### Assignment
A single number is needed: how many lines of the data hold the word "screenshot".

(Dataset records)
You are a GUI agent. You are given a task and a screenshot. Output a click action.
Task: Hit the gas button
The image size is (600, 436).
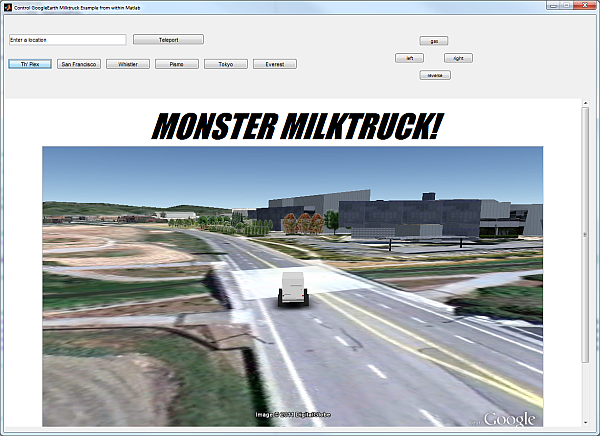tap(434, 41)
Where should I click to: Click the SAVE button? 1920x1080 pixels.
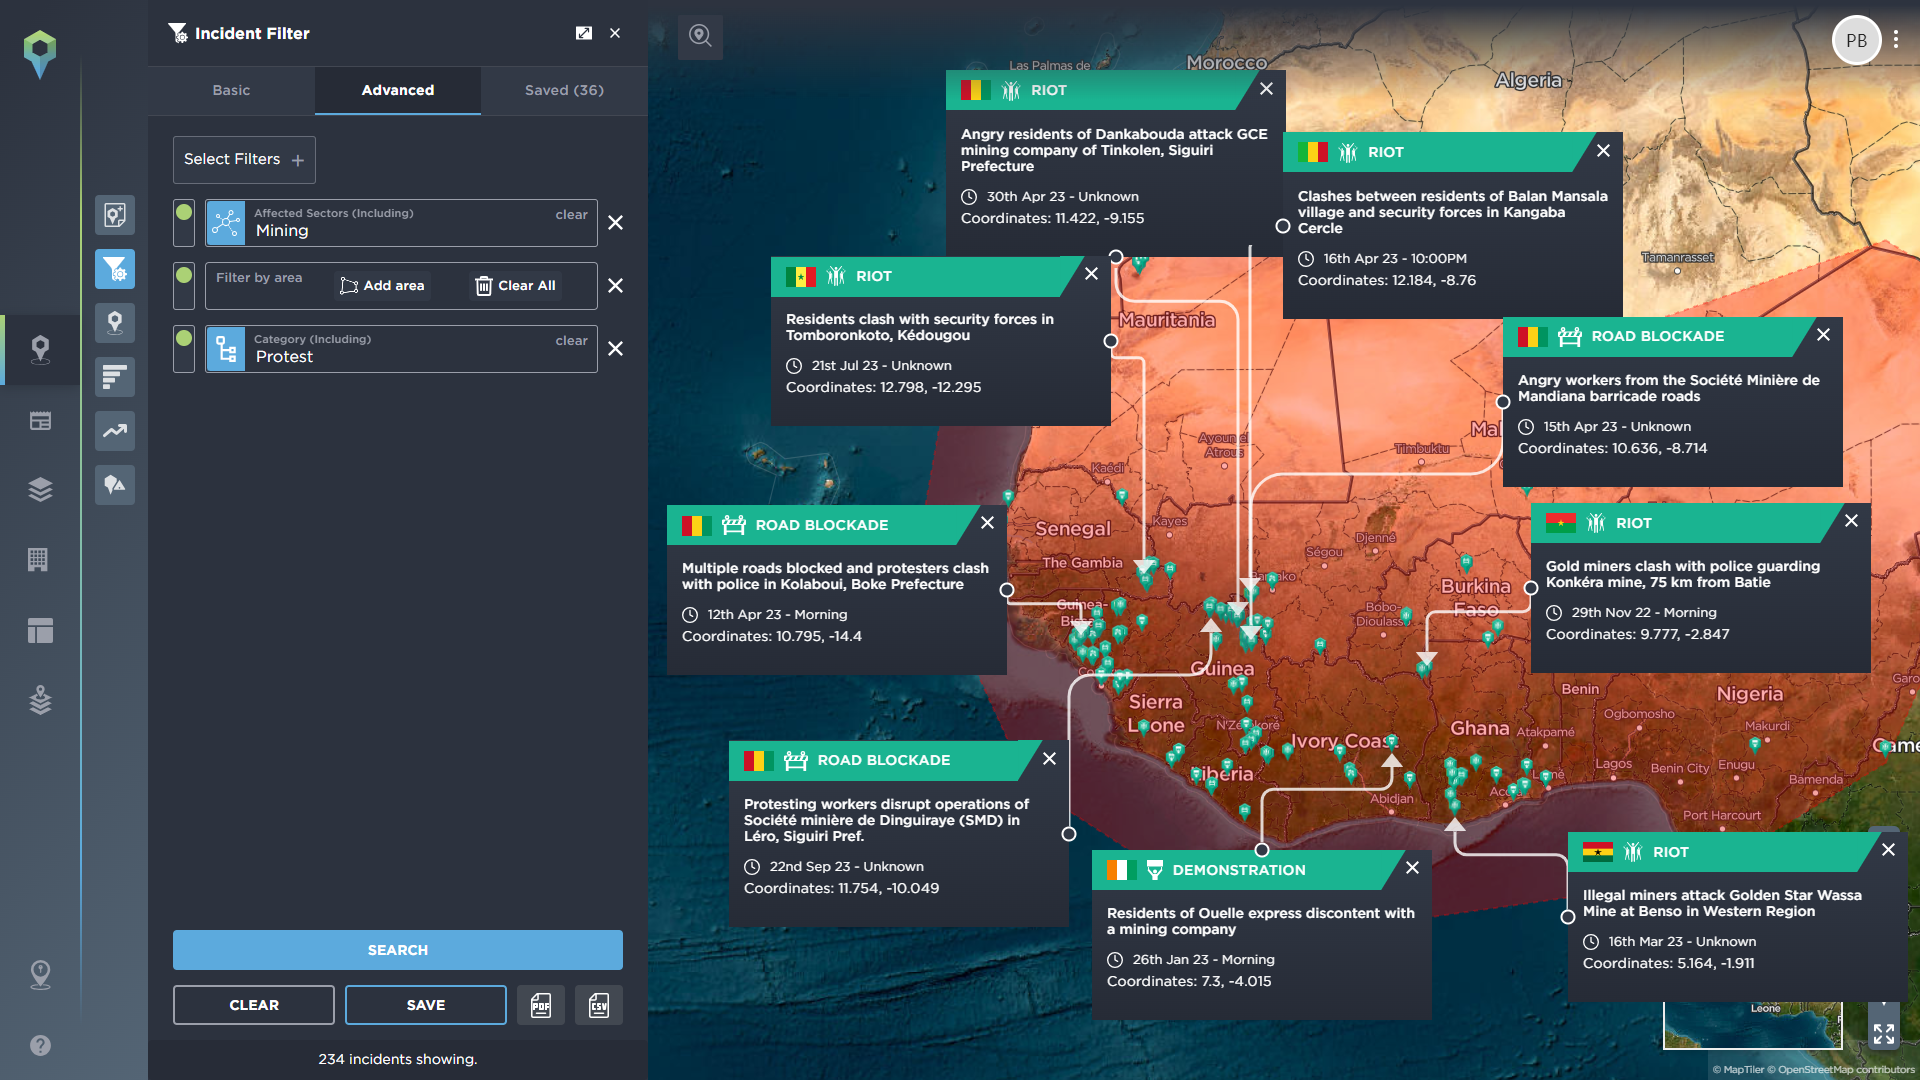tap(426, 1005)
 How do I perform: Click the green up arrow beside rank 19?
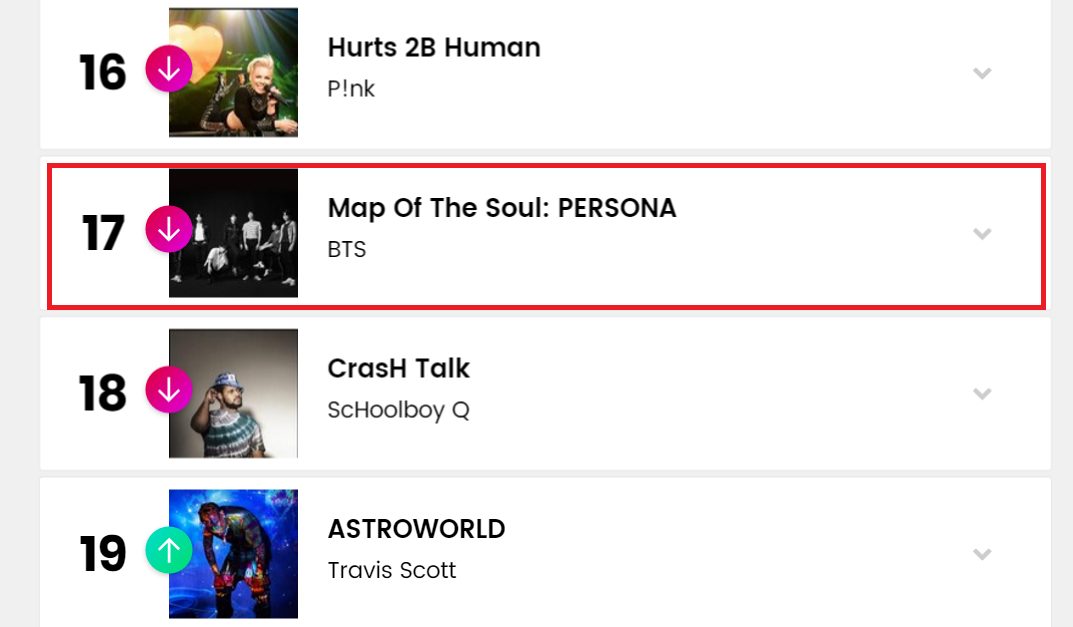click(x=169, y=550)
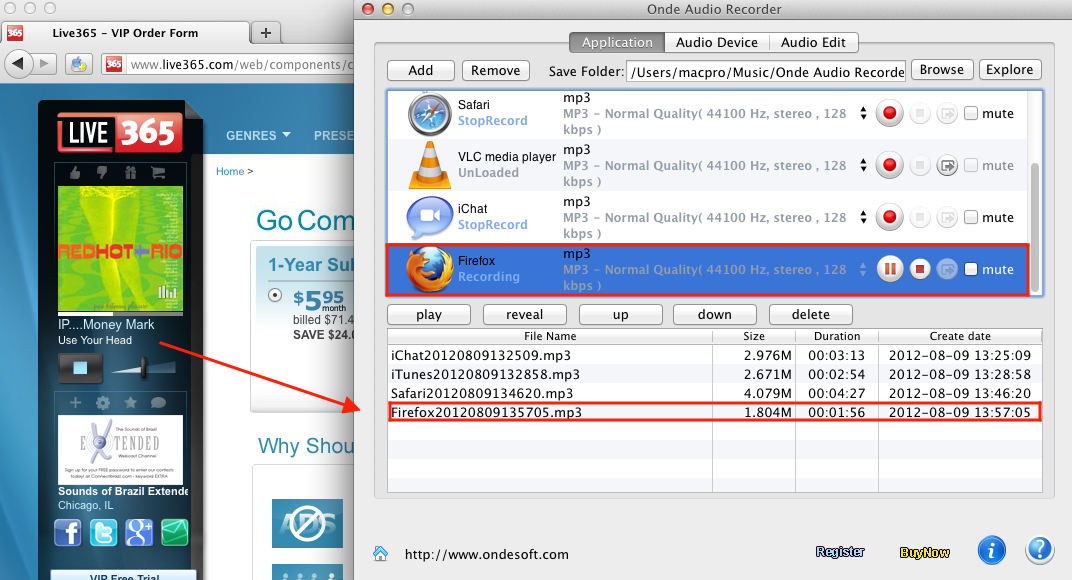Click the Browse button for save folder
Image resolution: width=1072 pixels, height=580 pixels.
(941, 70)
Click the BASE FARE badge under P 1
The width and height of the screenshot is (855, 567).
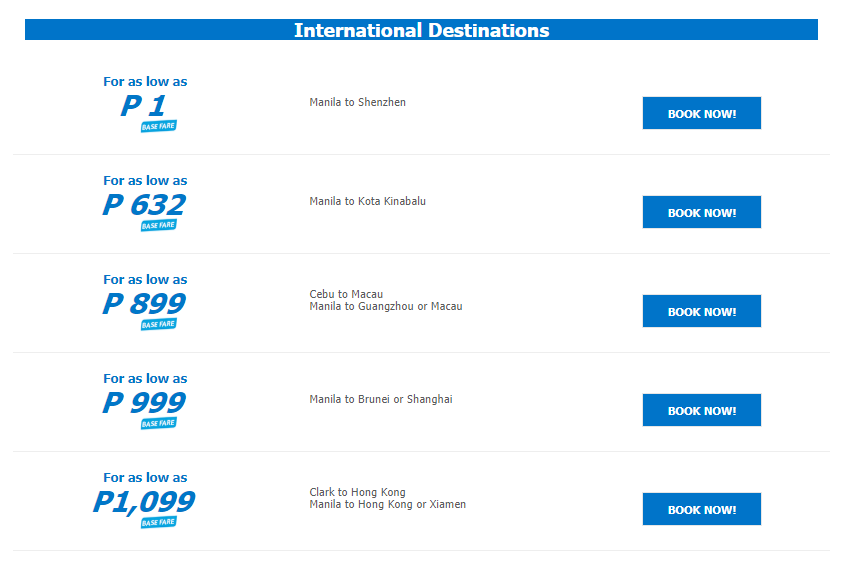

### Answer section
2